Forging Profitable Partnerships
Certain international organisations that normally engage in work with animals also make it a point to flex their commercial muscle. For example, some institutions form agricultural partnerships with business entities to ensure that local produce will always have a ready destination. A partnership with a chain retailer of organic products in the UK, for instance, boosts the profitability and economic viability of local producers of honey (of which there are several in Africa). Many local small-scale farmers who grow coffee have also partnered with the Starbucks Coffee Company (through the work of an international volunteer organisation) to ensure the long-term viability of their farms.

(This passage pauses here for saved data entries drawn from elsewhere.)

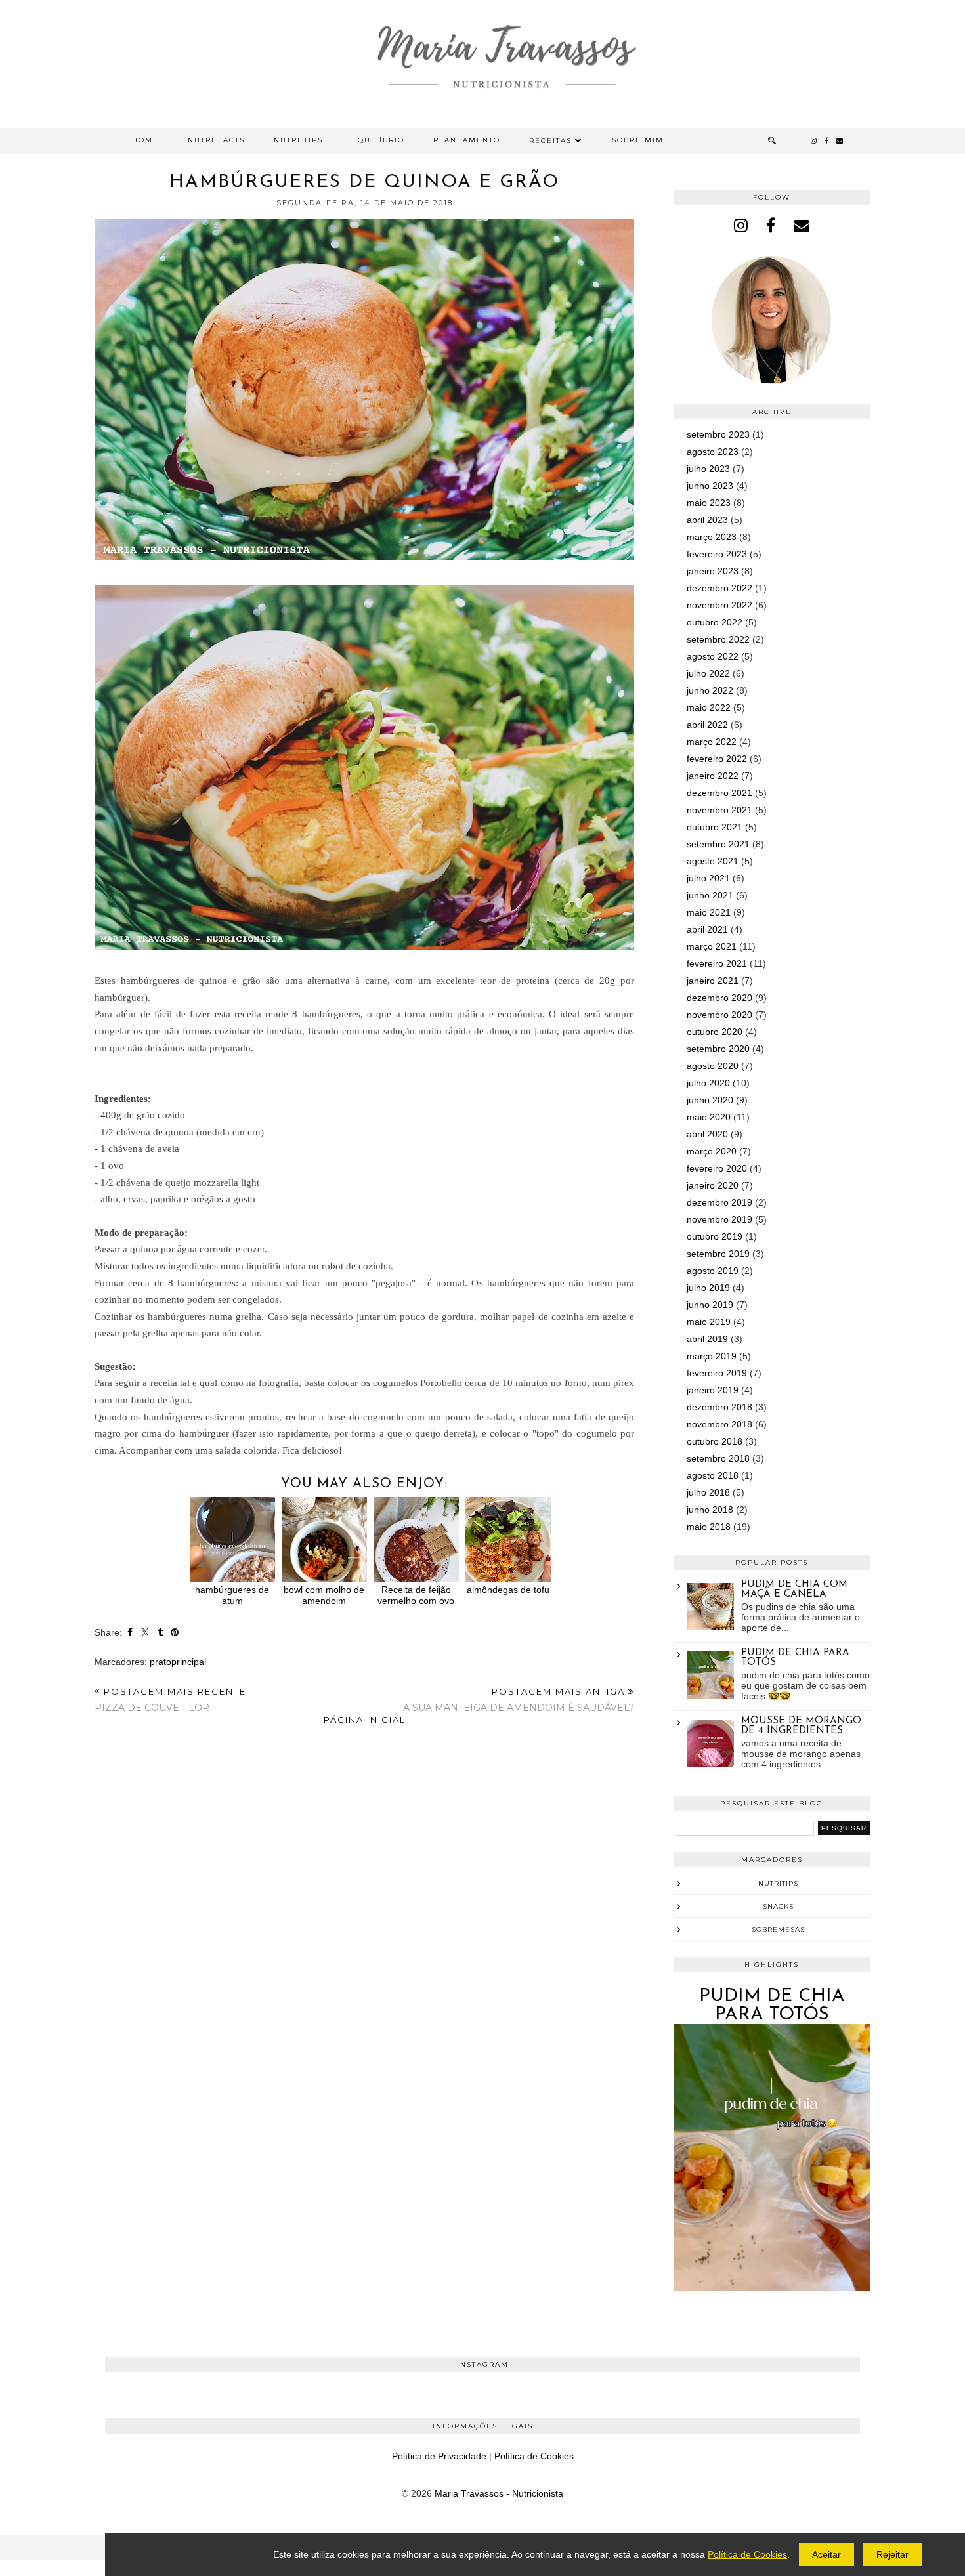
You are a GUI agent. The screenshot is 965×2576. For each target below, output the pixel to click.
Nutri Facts (216, 140)
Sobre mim (638, 140)
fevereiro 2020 (717, 1168)
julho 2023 (708, 468)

Complementing Local Livelihood Activities
Left to their own devices, Africans’ way of growing livestock can further drive wildlife to extinction. But as no one can simply tell the locals to sacrifice their livestock for the sake of wildlife, international volunteer organisations that normally deal with work with animals also actively intervene in the livestock management of Africans. Such intervention does not disrupt the local traditions but instead complements existing livelihood activities, with the end goal of not only giving pastoralists with link to markets but also better and more scientific range management (which in turn will avoid unnecessarily threatening the habitat of endangered species). Moreover, such intervention can also be much more direct: in the Maasai Steppe, for example, there is a modern mechanised slaughterhouse that not only provides an efficient processing of livestock but also ensures that the meat is of high quality. And that’s only one of the many important aspects of positive economic and commercial intervention by the international community in the lives of local Africans.